Yoweri Museveni took the oath of office on Tuesday in Kampala, cheered by thousands at a ceremony produced by his son — army chief Gen. Muhoozi Kainerugaba — whose orchestration of the event broadcast the generational transfer already underway inside Uganda’s ruling apparatus.

Russian-made Sukhoi fighters screamed over the Kololo ceremonial grounds as the 81-year-old president urged Ugandans to build wealth and gave his trademark admonition: “No more excuses.” But the pageantry, according to the Associated Press, served an additional purpose: cementing the stature of Kainerugaba, who commanded the military parade and is widely seen as the president’s chosen heir.

The de facto transition

Kainerugaba, 52, joined the army in the late 1990s and rose through the ranks in a trajectory critics long dubbed the “Muhoozi Project” — an alleged plan to prepare him for the presidency. Both father and son denied the scheme for years, but in the last two years that denial has evaporated as Kainerugaba accumulated command over the presidential guard and the elite special forces.

“While people are waiting for the legal transition from Museveni, the de facto transition has already happened,” Angelo Izama, an analyst who runs the Uganda-based Fanaka Kwawote think tank, told the AP. “Kainerugaba, more than the president, is the final voice on defense and security matters.”

Andrew Mwenda, a close ally of Kainerugaba, spelled out the dynamic in a column last month in The Independent online newspaper: “Many Ugandans close to power have learned this lesson. That the president is old and exhausted, both intellectually and physically. He has a limited ability to monitor many things across a large spectrum of sectors.”
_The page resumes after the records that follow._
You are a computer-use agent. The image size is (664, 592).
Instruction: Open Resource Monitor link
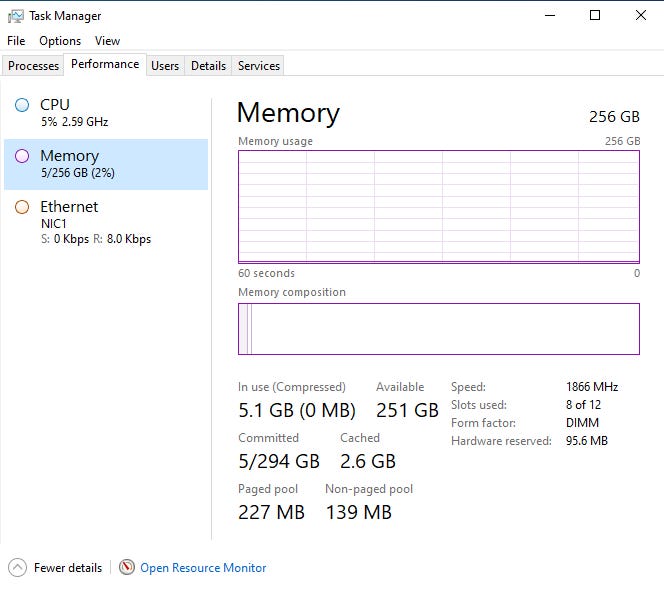click(203, 568)
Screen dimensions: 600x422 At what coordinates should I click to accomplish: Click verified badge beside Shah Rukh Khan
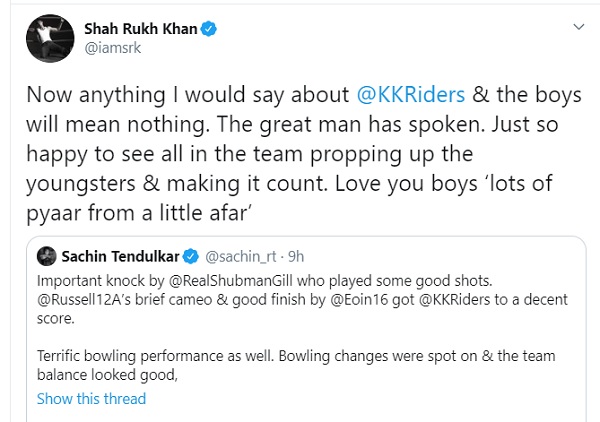pyautogui.click(x=208, y=30)
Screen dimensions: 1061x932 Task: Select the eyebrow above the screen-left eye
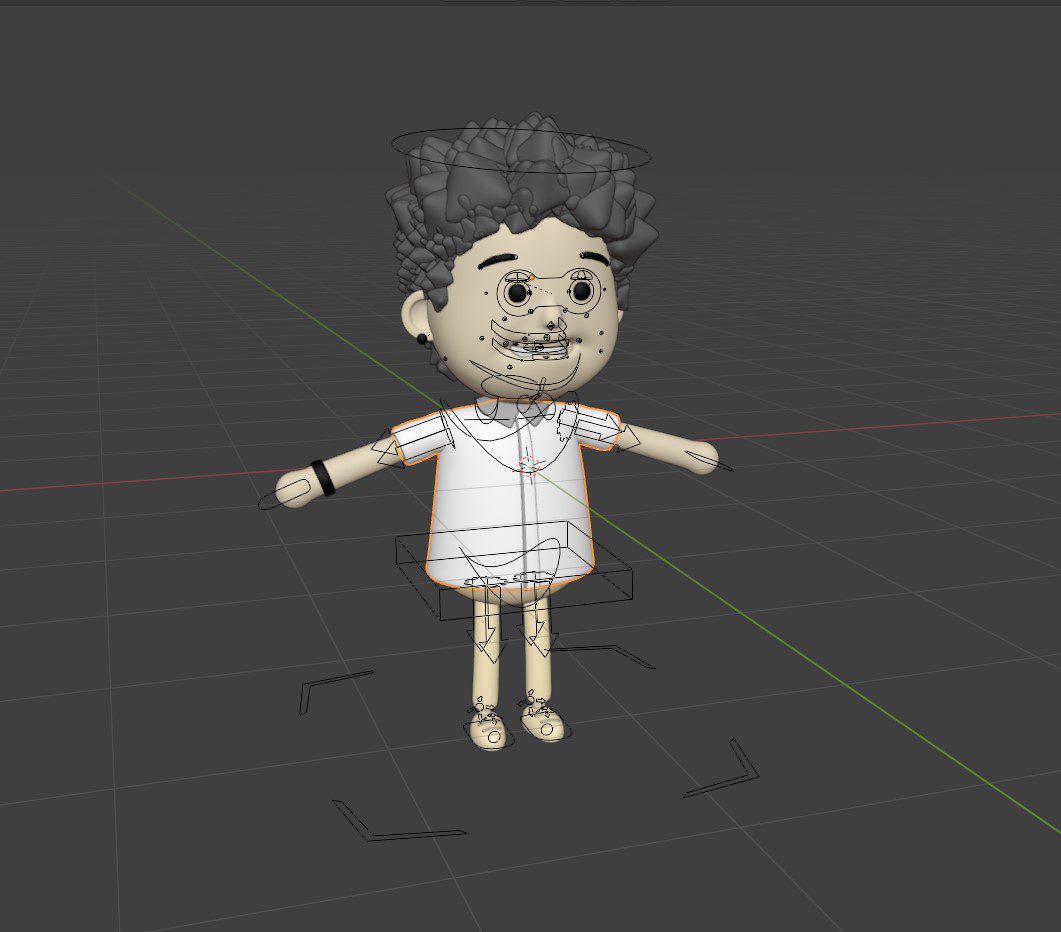click(503, 263)
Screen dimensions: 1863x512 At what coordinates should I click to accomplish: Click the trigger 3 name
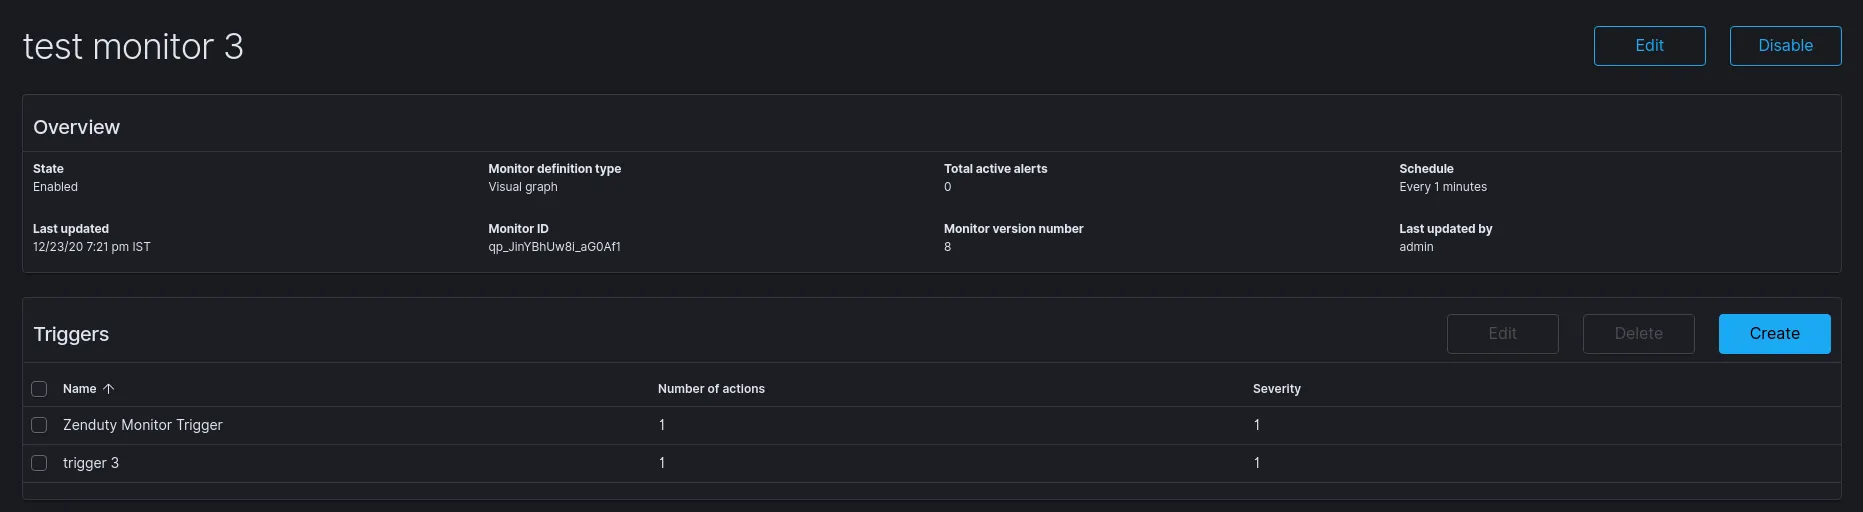click(x=91, y=463)
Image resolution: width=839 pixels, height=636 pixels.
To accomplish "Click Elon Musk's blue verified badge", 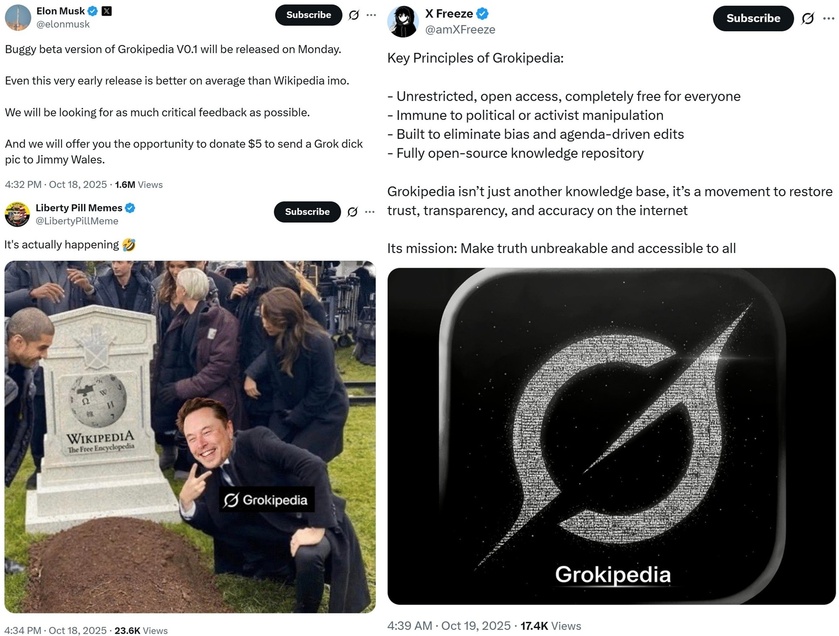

Parliamentary Speaker Anita Among went further. At a birthday gathering for the general, she promised lawmakers would clear every obstacle. “For the sake of MK, just assure MK that we will do whatever it takes,” she said, using Kainerugaba’s initials. “In the 11th parliament, the opposition got swallowed. In the 12th parliament, it is going to be walloped.”

Two routes to power

Kainerugaba’s path is narrow. An electoral victory against popular opposition figure Bobi Wine — a singer-turned-politician who rejects the results of the January election that returned Museveni — is considered a hurdle too high by many observers. Instead, AP reports, the general could either orchestrate an unconstitutional military takeover or benefit from a constitutional amendment that allows the ruling party’s overwhelming parliamentary majority to select Museveni’s successor.

Kainerugaba has declared his mission “unstoppable.” Associates describe him as a dedicated officer who avoids ostentation and attended military schools in the United States and Britain. But his style is harsher than his father’s. He has ordered the arrest of multiple generals on corruption allegations, including former friends, and his confrontational online posts routinely rattle Ugandan politics.

Forty years and counting

Museveni first seized power in 1986 as the leader of a guerrilla force promising democratization after years of civil war. At the time he said Africa’s problem was leaders who overstayed their welcome. Later, after term limits and age caps were erased, he recast that criticism to apply only to leaders who stayed without an electoral mandate.

He is credited by Western allies with delivering relative stability, but critics see a deepening authoritarian streak. The AP noted that lawmakers recently passed the Anti-“Agent of a Foreigner” Bill, which bars any organization classified as an “agent of a foreigner” from receiving external grants exceeding about $110,000 in a year without the interior minister’s permission. Wine’s National Unity Platform called the legislation “unconstitutional, irrelevant and brought in bad faith to further persecute those with divergent views.”

For millions of Ugandans who have known no other president, Museveni’s departure is finally imaginable. What remains unknowable, AP reported, is whether the transition will be orderly — or whether the military, under the command of the president’s son, will write the next chapter directly.